En première partie de l’ouvrage, cette toile est tissée à partir des discours sur la région : quels ont été les acteurs et les penseurs de cette région (chapitre 1). Car, avant d’en étudier les interrelations spatiotemporelles, il faut pouvoir saisir cette région ; l’Asie du Sud-Est n’a pas toujours existé comme objet d’étude. Vient ensuite une deuxième partie dans laquelle sont présentées en trois chapitres les dynamiques de mise en place du peuplement et celle des influences culturelles, économiques et politiques indiennes et chinoises : l’espace indien (états agraires), l’espace chinois, ainsi que le socle ethnogéographique sud-est asiatique (Paul Mus). Dans la troisième partie, Michel Bruneau s’appuie sur cette base pour interpréter les différentes constructions territoriales des États sud-est asiatiques : Viêt nam d’un côté (chapitre 5) ; Birmanie, Cambodge et Thaïlande, ces États agraires concentriques, États-mandala (chapitre 6) ; les modèles axiaux de la Méditerranée asiatique (les pays de l’archipel) (chapitre 7). À cela s’ajoute un chapitre dans lequel une comparaison osée est tentée entre les archipels asiatiques du Japon, de l’Indonésie et des Philippines (chapitre 8). Les deux derniers chapitres (9 et 10) et la conclusion dressent le portrait actuel de la trame spatiale, en insistant sur les dynamiques centre-périphéries, anciennement plus politiques et même souvent symboliques, alors qu’aujourd’hui, elles sont davantage de nature économique.

En général, l’ouvrage s’appuie sur une littérature fort diversifiée et à jour, y compris pour les analyses historiques. On n’y trouve que de rares lacunes. Par exemple, dans le chapitre 5, où il est question de l’intégration des plateaux centraux du Viêt nam, l’auteur ne fait reposer son analyse que sur une seule référence, la thèse de Frédéric Fortunel (2003). Certes, la thèse est excellente (et en voie de publication), mais elle porte uniquement sur la province de Dak Lak, une portion de ces plateaux centraux ; au total, cela autorise moins la critique. D’autres travaux auraient pu être évoqués à l’appui de sa thèse. Point de détail, je ne suis pas d’accord lorsqu’il affirme que, au Viêt nam, le passage à l’État moderne s’est fait avec la colonisation française (p. 73) ; il a plutôt fallu attendre après la fin de la guerre, en 1975.

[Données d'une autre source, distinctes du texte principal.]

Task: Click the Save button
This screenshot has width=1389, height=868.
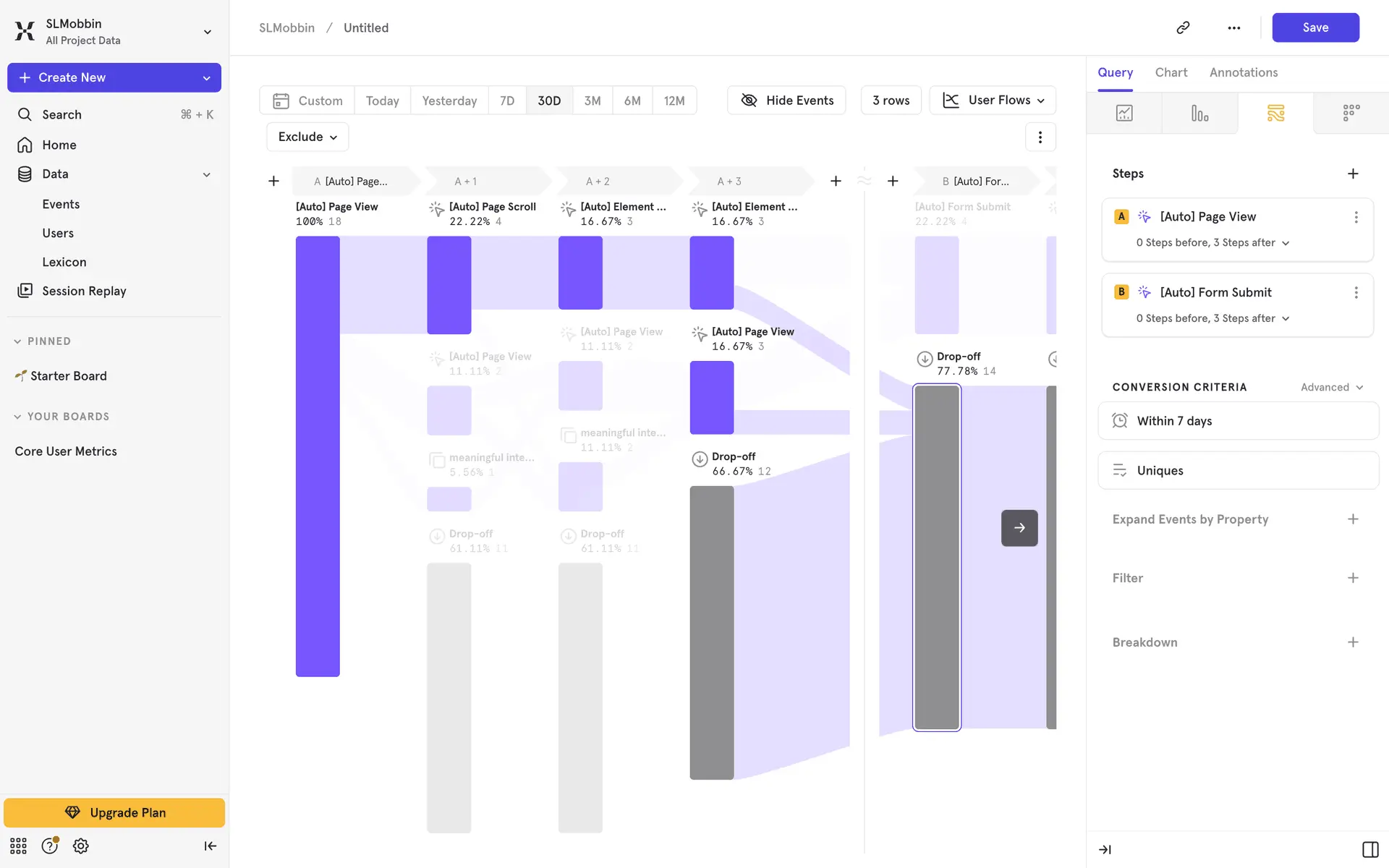Action: [1315, 27]
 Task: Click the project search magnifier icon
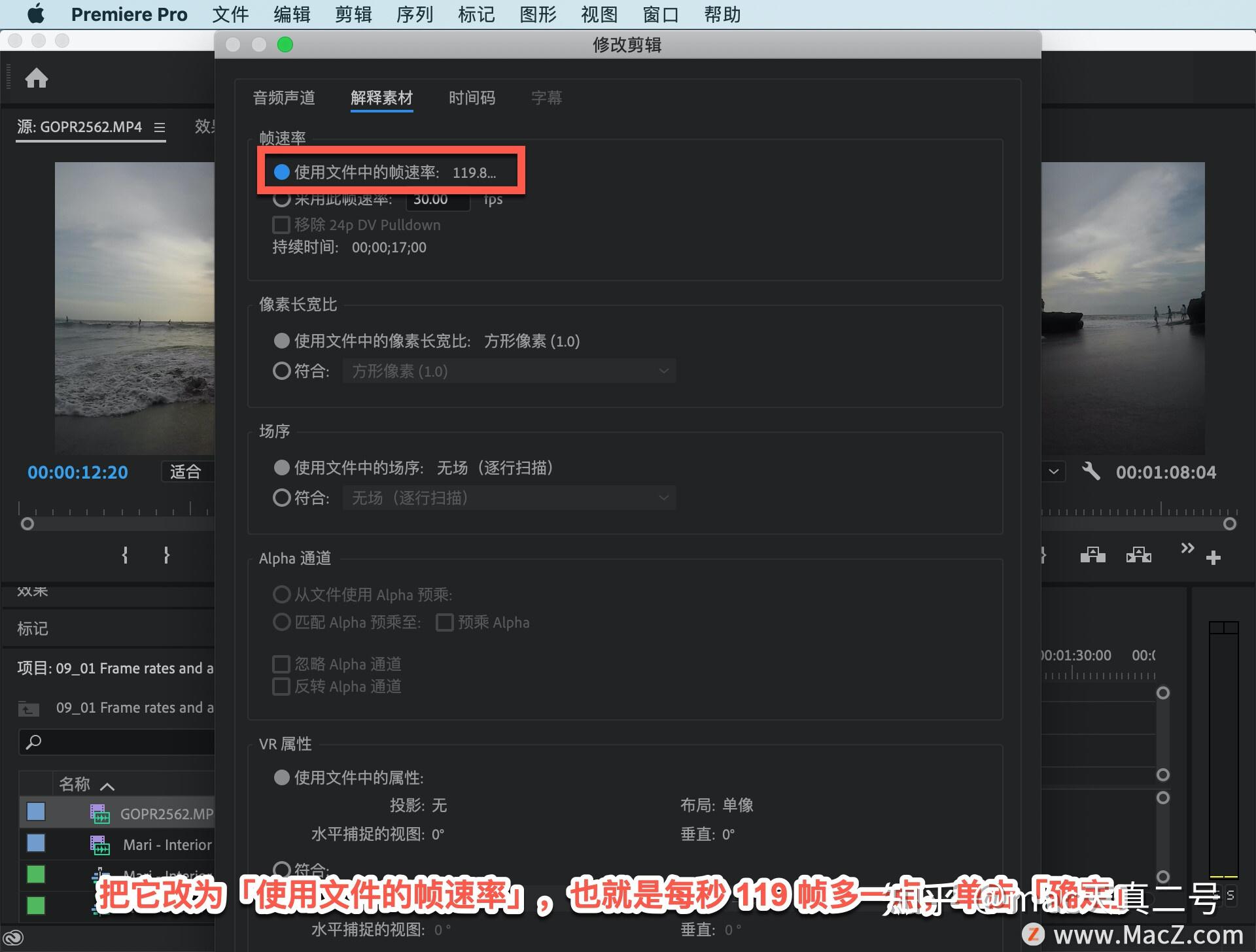[x=33, y=742]
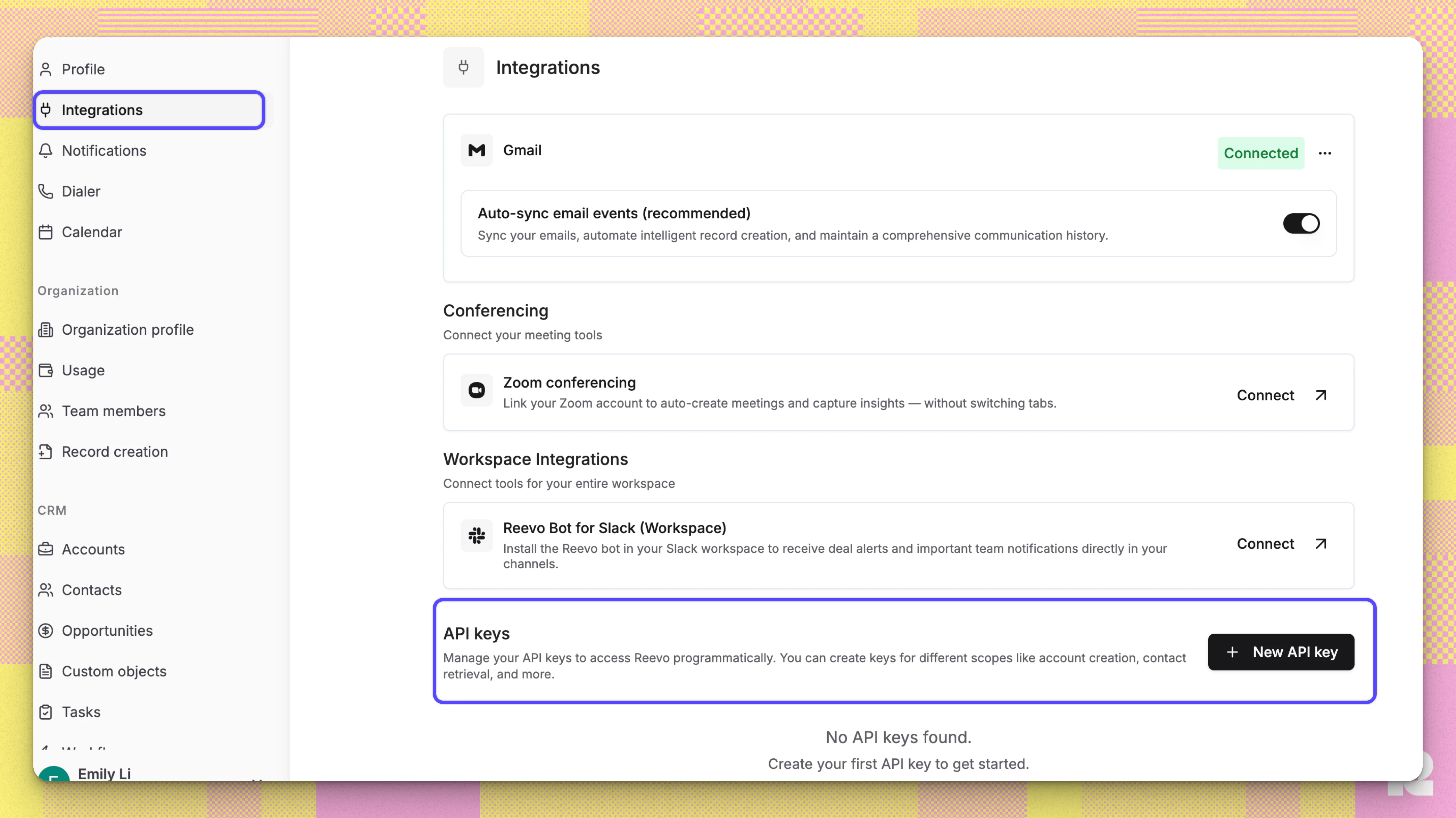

Enfin, la conclusion s’achève sur une dernière comparaison, aussi osée, entre la région des Balkans, en Europe du Sud-Est, et l’Asie du Sud-Est. Fort intéressante, elle arrive toutefois un peu à brûle-pourpoint et l’on sent que l’auteur n’a pas pu y consacrer tout l’espace qu’il aurait souhaité. C’était peut-être une manière d’annoncer la venue d’une suite à cette géohistoire complexe mais oh ! combien passionnante de l’Asie du Sud-Est.